Friday, November 27, 2009

Intro and Big Idea

Introduction:

In heaven one will find those who died proudly and those who died in hatred. The poem by Rupert Brooke The Soldier and the poem Reconciliation by Siegfried Sassoon both cope with the situation of dying for one’s own country and the nationalistic feeling towards war. While both poems speak of war in different ways and through the use of different devices, the two lyric poems have some similarities. The biggest difference is the fact that The Soldier was written before the war and is an Italian sonnet and Reconciliation was written after the war and is an epigram.
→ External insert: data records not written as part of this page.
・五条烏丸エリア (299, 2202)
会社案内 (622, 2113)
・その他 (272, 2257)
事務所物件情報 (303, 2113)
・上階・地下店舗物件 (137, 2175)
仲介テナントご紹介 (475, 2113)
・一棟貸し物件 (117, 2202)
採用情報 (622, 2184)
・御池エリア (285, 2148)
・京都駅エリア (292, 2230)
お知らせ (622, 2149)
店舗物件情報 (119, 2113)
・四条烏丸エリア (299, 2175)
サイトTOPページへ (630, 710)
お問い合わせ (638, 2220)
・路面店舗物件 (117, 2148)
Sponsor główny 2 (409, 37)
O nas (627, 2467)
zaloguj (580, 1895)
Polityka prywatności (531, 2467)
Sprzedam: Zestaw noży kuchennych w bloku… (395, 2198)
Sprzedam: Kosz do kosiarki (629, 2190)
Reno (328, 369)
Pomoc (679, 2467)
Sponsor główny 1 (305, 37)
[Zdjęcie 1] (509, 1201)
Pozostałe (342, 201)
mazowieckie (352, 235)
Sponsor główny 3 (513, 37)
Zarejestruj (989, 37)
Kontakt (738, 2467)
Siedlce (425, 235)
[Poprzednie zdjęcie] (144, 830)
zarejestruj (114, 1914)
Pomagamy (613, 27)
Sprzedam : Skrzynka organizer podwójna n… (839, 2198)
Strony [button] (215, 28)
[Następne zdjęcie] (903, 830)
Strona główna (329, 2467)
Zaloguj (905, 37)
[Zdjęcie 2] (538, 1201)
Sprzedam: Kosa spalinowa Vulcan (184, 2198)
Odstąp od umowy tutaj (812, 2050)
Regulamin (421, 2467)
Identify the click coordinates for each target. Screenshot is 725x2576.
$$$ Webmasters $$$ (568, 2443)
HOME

The main idea portrayed in The Soldier speaks of the love towards own country and that it is a positive thing if one dies for their own country. Reconciliation speaks of the horrors of the war, and that it is foolish to think that war is something positive and that fighting is doing a good deed. Therefore, the two poems differ in their perspective but have the same content, since both talk about nationalism and the love or hate to fight for ones country. These main ideas are portrayed and displayed in the pieces through mainly imagery, both sensory and figurative, as well as tone, rhetoric, persona, structure and language. Although one may be more present in one of the poems than in the other, both use imagery as their main device to emphasize their view on going to war and the good and bad things about what happened or what is going to happen.


General Big Idea: The big idea that these two poems both share in common is the juxtaposition about being proud to fight for ones country and the loss that happens during a war.